Workflow tips for small-team academic projectscode

@Tamas_Papp Thanks for that git workflow guide. It’s helpful. As for package template generators, my understanding is that both yours and the other one enforce one git repository per package, which makes sense if these packages will eventually be in a registry (although based on LocalRegistry.jl, which @grero recommended, as well as Julia Lang’s own stdlib repo that doesn’t look like a requirement) but not in my case.

DrWatson, recommended by @Skoffer, seems like a really nice and modular tool (as in, it doesn’t come bundled with a “way of thinking”). The default and un-customizable folder structure is a bit restrictive, but you don’t have to use it. From a setup perspective, its main contribution seems to be the @quickactivate macro, which ensures that any script containing it, whatever subfolder it’s in, will run in your project environment, rather than whatever the currently activated environment is. As I understand it, this gives you enforceable reproducibility even for code outside a package, right? By enforceable, I mean that it doesn’t require you to remember to activate a particular environment.

There is actually another feature of DrWatson which makes is really useful for research – the ability to store “results” with metadata about the code version (git commit id) that produced them!

@heliosdrm, your answers are incredible! Thank you for taking all that time to write them up. I think there are a few caveats to what you wrote, but correct me if they don’t apply:

  1. You can’t ]add a package from a local path if it’s not its own git repository. You have to use ]dev.
  2. If you include("MyProjectFunctions.jl") containing a module MyProjectFunctions, you need to preface the module name with a . when using or importing i.e. using .MyProjectFunctions will work but using MyProjectFunctions will not, b/c it will search for the module as a package in the environment’s dependencies in Project.toml.
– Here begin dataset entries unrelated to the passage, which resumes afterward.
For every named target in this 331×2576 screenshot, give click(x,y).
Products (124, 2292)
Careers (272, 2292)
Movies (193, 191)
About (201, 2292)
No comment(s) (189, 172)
This raises a related issue when using Revise, which seems like a must in pretty much any Julia workflow. Based on the Revise documentation, one’s choices are either replace all include() statements with includet() or keep all modules in packages. If you do the former, you’re relying on Revise to exist in any environment you ever run your code in, which may be a bad assumption for stuff that may have to run in batch mode on a high-performance cluster. Which basically leaves you with having to create packages for every bit of non-trivial code. And once you create packages, you have to manage their own dependencies/environments in addition to your projects i.e. Revise-based workflow comes at a substantial cost. Or am I missing something here?

Finally, @johnh, if you use Git LFS for storing large data files, do you store the large file on a remotely hosted repo e.g. Github? Do you pay for extra space? It would be nice to have git track large binary metadata while the actual files were stored somewhere else e.g. Dropbox, shared network drive, AWS, university HPC cluster. etc.

2 Likes